Symbolbild: Ein Kind sitzt mit gesenktem Kopf und einem Teddybär in einem Hausflur (Bild: imago images/Inderlied)
Audio: Inforadio | 27.04.2021 | Kirsten Buchmann | Bild: imago images/Inderlied

Kindesmissbrauch - Berlin entschädigt zwei Opfer des "Kentler-Skandals"

In den 1960er/70er-Jahren wurden von dem Berliner Sozialpädagogen Helmut Kentler Pflegekinder bewusst an Pädophile vermittelt. Zwei der Opfer sind jetzt entschädigt worden, wie die Bildungsverwaltung am Dienstag mitteilte.

Zwei Pädophilie-Opfer der Berliner Kinder-und Jugendhilfe in den 1960er Jahren, werden für ihr Leid finanziell entschädigt. Das Land Berlin habe sich mit den beiden Betroffenen, die durch das Wirken des ehemaligen Professors für Sozialpädagogik, Helmut Kentler, massive sexualisierte Gewalt erlitten hätten, über substanzielle Leistungen geeinigt, teilte die Senatsverwaltung für Bildung, Jugend und Familie am Dienstag mit. Beide Seiten hätten Stillschweigen über die Vereinbarung beschlossen.

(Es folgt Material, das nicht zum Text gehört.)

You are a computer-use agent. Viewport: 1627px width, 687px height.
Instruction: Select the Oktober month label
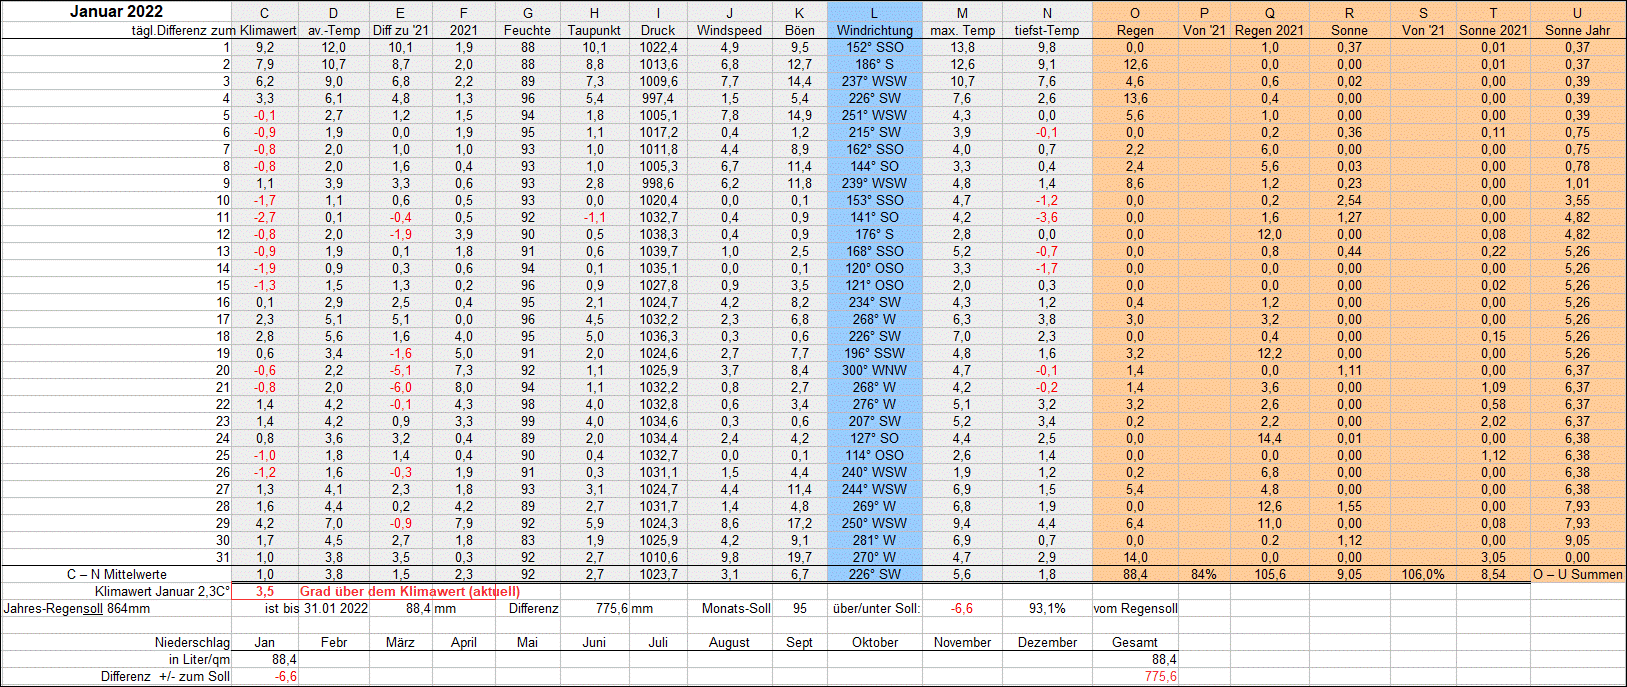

Das Land Berlin übernehme damit die moralische Verantwortung unabhängig von der strafrechtlichen Verjährungsfrist, erklärte Bildungssenatorin Sandra Scheeres (SPD).

Kentler vermittelte gezielt Kinder an Pädophile

Nach den Ergebnissen von zwei Forschungsprojekten zur Aufarbeitung des sogenannten "Kentler-Skandals" hatte der Berliner Sozialpädagoge Helmut Kentler (1928-2008), der bis Mitte der 1970er Jahre in Berlin am Pädagogischen Zentrum als Abteilungsleiter tätig war, Pflegekinder und -jugendliche an vorbestrafte Pädophile vermittelt.

Kentler gab die Praxis als "wissenschaftliches Experiment" aus. Wie viele Opfer es überhaupt gibt, ist nach Aussage der Forscher unklar.

Nach Angaben von Scheeres wird sich ein weiterer Forschungsauftrag mit pädophilen Netzwerken beschäftigen, die sexualisierte Gewalt an Kindern und Jugendlichen akzeptiert und unterstützt hätten.